> **EXERCISE BRIEF**
Reproduce every one of the records below word for word, with each line kept in its original order.

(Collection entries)
##########

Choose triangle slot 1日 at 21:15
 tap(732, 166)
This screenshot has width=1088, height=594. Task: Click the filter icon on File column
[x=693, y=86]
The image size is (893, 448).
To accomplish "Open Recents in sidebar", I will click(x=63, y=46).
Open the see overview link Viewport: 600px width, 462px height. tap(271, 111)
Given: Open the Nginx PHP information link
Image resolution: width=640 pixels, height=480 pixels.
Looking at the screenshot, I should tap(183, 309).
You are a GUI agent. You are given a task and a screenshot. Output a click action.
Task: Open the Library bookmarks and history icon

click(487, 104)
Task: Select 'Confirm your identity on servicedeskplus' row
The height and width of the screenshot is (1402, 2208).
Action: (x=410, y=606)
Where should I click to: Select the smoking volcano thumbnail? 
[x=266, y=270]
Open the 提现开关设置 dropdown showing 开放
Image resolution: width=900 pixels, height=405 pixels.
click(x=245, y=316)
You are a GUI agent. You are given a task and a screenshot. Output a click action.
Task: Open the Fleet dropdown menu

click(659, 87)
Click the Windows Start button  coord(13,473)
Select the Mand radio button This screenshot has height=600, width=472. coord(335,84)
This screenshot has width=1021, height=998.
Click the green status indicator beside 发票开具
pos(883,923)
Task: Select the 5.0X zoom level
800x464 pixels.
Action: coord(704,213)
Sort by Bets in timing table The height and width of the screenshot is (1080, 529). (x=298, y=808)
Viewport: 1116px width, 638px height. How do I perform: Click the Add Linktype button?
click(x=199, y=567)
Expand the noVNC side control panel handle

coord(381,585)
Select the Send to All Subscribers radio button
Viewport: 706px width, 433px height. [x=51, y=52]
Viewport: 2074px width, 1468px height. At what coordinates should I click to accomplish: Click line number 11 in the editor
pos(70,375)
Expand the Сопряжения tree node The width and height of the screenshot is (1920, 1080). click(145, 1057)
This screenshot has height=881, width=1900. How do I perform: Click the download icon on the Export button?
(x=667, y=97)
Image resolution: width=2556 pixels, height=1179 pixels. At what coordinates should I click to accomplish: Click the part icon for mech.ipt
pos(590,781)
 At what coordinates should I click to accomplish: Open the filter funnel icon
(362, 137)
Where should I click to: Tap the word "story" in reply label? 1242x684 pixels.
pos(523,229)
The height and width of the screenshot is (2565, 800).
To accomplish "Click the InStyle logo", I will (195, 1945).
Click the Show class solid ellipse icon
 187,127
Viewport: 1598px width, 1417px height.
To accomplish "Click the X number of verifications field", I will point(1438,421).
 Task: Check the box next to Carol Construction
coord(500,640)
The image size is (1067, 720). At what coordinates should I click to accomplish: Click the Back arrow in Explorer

##########

> **ANSWER TO THE PROBLEM**
Choose triangle slot 1日 at 21:15
 tap(732, 166)
This screenshot has width=1088, height=594. Task: Click the filter icon on File column
[x=693, y=86]
The image size is (893, 448).
To accomplish "Open Recents in sidebar", I will click(x=63, y=46).
Open the see overview link Viewport: 600px width, 462px height. tap(271, 111)
Given: Open the Nginx PHP information link
Image resolution: width=640 pixels, height=480 pixels.
Looking at the screenshot, I should tap(183, 309).
You are a GUI agent. You are given a task and a screenshot. Output a click action.
Task: Open the Library bookmarks and history icon

click(487, 104)
Task: Select 'Confirm your identity on servicedeskplus' row
The height and width of the screenshot is (1402, 2208).
Action: (x=410, y=606)
Where should I click to: Select the smoking volcano thumbnail? 
[x=266, y=270]
Open the 提现开关设置 dropdown showing 开放
Image resolution: width=900 pixels, height=405 pixels.
click(x=245, y=316)
You are a GUI agent. You are given a task and a screenshot. Output a click action.
Task: Open the Fleet dropdown menu

click(659, 87)
Click the Windows Start button  coord(13,473)
Select the Mand radio button This screenshot has height=600, width=472. coord(335,84)
This screenshot has width=1021, height=998.
Click the green status indicator beside 发票开具
pos(883,923)
Task: Select the 5.0X zoom level
800x464 pixels.
Action: coord(704,213)
Sort by Bets in timing table The height and width of the screenshot is (1080, 529). (x=298, y=808)
Viewport: 1116px width, 638px height. How do I perform: Click the Add Linktype button?
click(x=199, y=567)
Expand the noVNC side control panel handle

coord(381,585)
Select the Send to All Subscribers radio button
Viewport: 706px width, 433px height. [x=51, y=52]
Viewport: 2074px width, 1468px height. At what coordinates should I click to accomplish: Click line number 11 in the editor
pos(70,375)
Expand the Сопряжения tree node The width and height of the screenshot is (1920, 1080). click(145, 1057)
This screenshot has height=881, width=1900. How do I perform: Click the download icon on the Export button?
(x=667, y=97)
Image resolution: width=2556 pixels, height=1179 pixels. At what coordinates should I click to accomplish: Click the part icon for mech.ipt
pos(590,781)
 At what coordinates should I click to accomplish: Open the filter funnel icon
(362, 137)
Where should I click to: Tap the word "story" in reply label? 1242x684 pixels.
pos(523,229)
The height and width of the screenshot is (2565, 800).
To accomplish "Click the InStyle logo", I will (195, 1945).
Click the Show class solid ellipse icon
 187,127
Viewport: 1598px width, 1417px height.
To accomplish "Click the X number of verifications field", I will point(1438,421).
 Task: Check the box next to Carol Construction
coord(500,640)
The image size is (1067, 720). At what coordinates should I click to accomplish: Click the Back arrow in Explorer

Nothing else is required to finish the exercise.